* _Pointing records for text and elements_:
════

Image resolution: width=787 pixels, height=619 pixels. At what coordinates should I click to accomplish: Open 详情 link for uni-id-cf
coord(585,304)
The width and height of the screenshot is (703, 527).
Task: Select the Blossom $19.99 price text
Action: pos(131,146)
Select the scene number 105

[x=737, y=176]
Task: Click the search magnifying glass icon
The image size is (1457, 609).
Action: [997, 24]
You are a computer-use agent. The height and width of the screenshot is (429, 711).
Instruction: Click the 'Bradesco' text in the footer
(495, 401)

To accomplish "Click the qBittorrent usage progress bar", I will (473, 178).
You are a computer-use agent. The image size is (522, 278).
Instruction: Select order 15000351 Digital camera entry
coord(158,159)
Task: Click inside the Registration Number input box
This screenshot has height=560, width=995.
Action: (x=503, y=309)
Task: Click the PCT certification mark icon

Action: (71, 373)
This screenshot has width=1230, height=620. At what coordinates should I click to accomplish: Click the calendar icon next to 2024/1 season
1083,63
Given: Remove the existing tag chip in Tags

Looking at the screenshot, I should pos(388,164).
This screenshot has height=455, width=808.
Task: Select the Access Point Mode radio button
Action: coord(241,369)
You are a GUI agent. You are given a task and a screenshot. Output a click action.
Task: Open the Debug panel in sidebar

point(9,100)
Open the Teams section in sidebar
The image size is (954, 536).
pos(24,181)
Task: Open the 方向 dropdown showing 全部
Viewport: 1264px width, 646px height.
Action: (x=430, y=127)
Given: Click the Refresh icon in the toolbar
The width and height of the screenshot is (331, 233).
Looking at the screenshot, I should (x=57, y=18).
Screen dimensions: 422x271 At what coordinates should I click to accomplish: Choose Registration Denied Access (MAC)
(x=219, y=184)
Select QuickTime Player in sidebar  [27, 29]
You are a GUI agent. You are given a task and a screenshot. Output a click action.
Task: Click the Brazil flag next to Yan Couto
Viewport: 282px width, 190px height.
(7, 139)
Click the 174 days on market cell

════

* _WORK INSTRUCTIONS_:
Convert the record lines from the one containing "Task: Click inside" through the one containing "Action: coord(241,369)", inclusive, into a Markdown table with the columns Row and Line. Skip any blank lines.

* _RESULT FOR THIS TASK_:
| Row | Line |
|---|---|
| 1 | Task: Click inside the Registration Number input box |
| 2 | This screenshot has height=560, width=995. |
| 3 | Action: (x=503, y=309) |
| 4 | Task: Click the PCT certification mark icon |
| 5 | Action: (71, 373) |
| 6 | This screenshot has width=1230, height=620. At what coordinates should I click to accomplish: Click the calendar icon next to 2024/1 season |
| 7 | 1083,63 |
| 8 | Given: Remove the existing tag chip in Tags |
| 9 | Looking at the screenshot, I should pos(388,164). |
| 10 | This screenshot has height=455, width=808. |
| 11 | Task: Select the Access Point Mode radio button |
| 12 | Action: coord(241,369) |